The system treats primordia as cells and Gaussian inhibition kernels as propagators; a plastochron clock schedules new primordia and inhibition enforces spacing. Auxin concentration provides an attractant field and Langevin-like dynamics drive chemotactic movement of primordia. A game-theoretic propagator solver shows the golden-angle divergence emerges as a Nash equilibrium, and a BCI/phenomenal-state bridge enables closed-loop modulation of growth parameters.
Why does the golden angle appear without hard-coding?

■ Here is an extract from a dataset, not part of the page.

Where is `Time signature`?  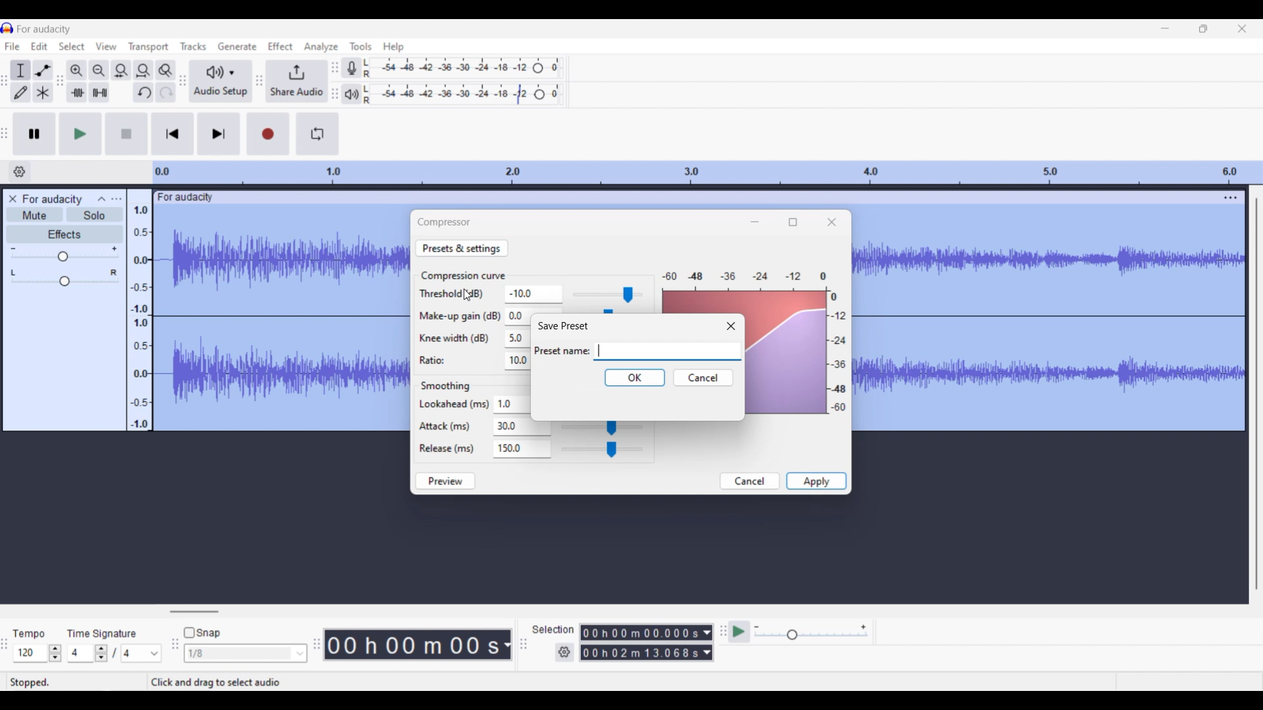
Time signature is located at coordinates (103, 633).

The golden angle emerges from the constraint network: inhibition kernels, plastochron scheduling, and local payoff (light capture) interact so that no single primordium can unilaterally improve payoff, which is the Nash equilibrium interpretation.
What are the practical parameter defaults?
Use inhibition range λ=0.08 and strength α=2.0 with plastochron P≈6 and growth rate g≈0.01 as validated starting points.